Behind the Scenes
In phase two of the project “Using Photospheres to Contextualize Traditional Inuit Place Names” researchers travelled to Arvia’juaq National Historic Site. They used drones and pole-mounted digital SLR cameras to capture immersive panoramic images of the site’s many cultural and natural features that are of great significance to the Paatlirmiut Inuit. Elders and local experts from the community of Arviat were involved, and together with the researchers they followed the trail that runs the length of the island, capturing high resolution photospheres as well as videos of the Elders and local experts speaking about the cultural features on the island and the oral history to which these features are tied.
With the goal of creating an accessible and interactive method of outreach for the Arvia’juaq National Historic Site, these photographs and videos were turned into an online virtual tour of the Arvia’juaq National Historic Site.
This tour includes information on archaeological features, as well as cultural features and oral history. The objective is to develop methods to digitally document Polar heritage in both its tangible form, such as artifacts at this archaeological site, and intangible form, as in indigenous forms of traditional knowledge, oral histories, songs, and stories.
This project will serve as part of the well-conceived outreach needed for the Arvia’juaq National Historic Site, and will also act as a proof of concept for other archaeological sites or sites of national significance which may be too remote for most people to visit.
In August of 2016 travel to Arviat was undertaken to conduct consultation with key stakeholders in the community. The Arvia’juaq virtual tour and website content needed to be checked by these community experts for accuracy. Furthermore, it was necessary to test the tour’s compatibility with the technological challenges of the Arctic, such as limited internet availability.
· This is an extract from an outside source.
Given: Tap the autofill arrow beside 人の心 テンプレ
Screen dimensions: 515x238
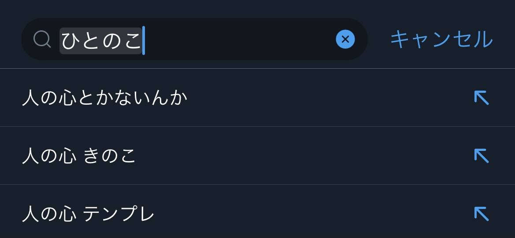Looking at the screenshot, I should (481, 214).
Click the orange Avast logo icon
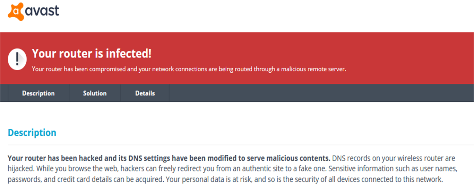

The project wished for the icons in the tour to have more of a local style than the generic clip-art style icons used initially. A visit to Qitiqliq Middle School was conducted and a presentation about the Arvia’juaq virtual tour was made to the Grade 8b class. After the presentation, the students were asked to draw new, more Arviat-appropriate icons for the tour. A large number of drawings were of high enough quality that it was later possible to replace all of the icons in the tour with ones drawn by youth in Arviat.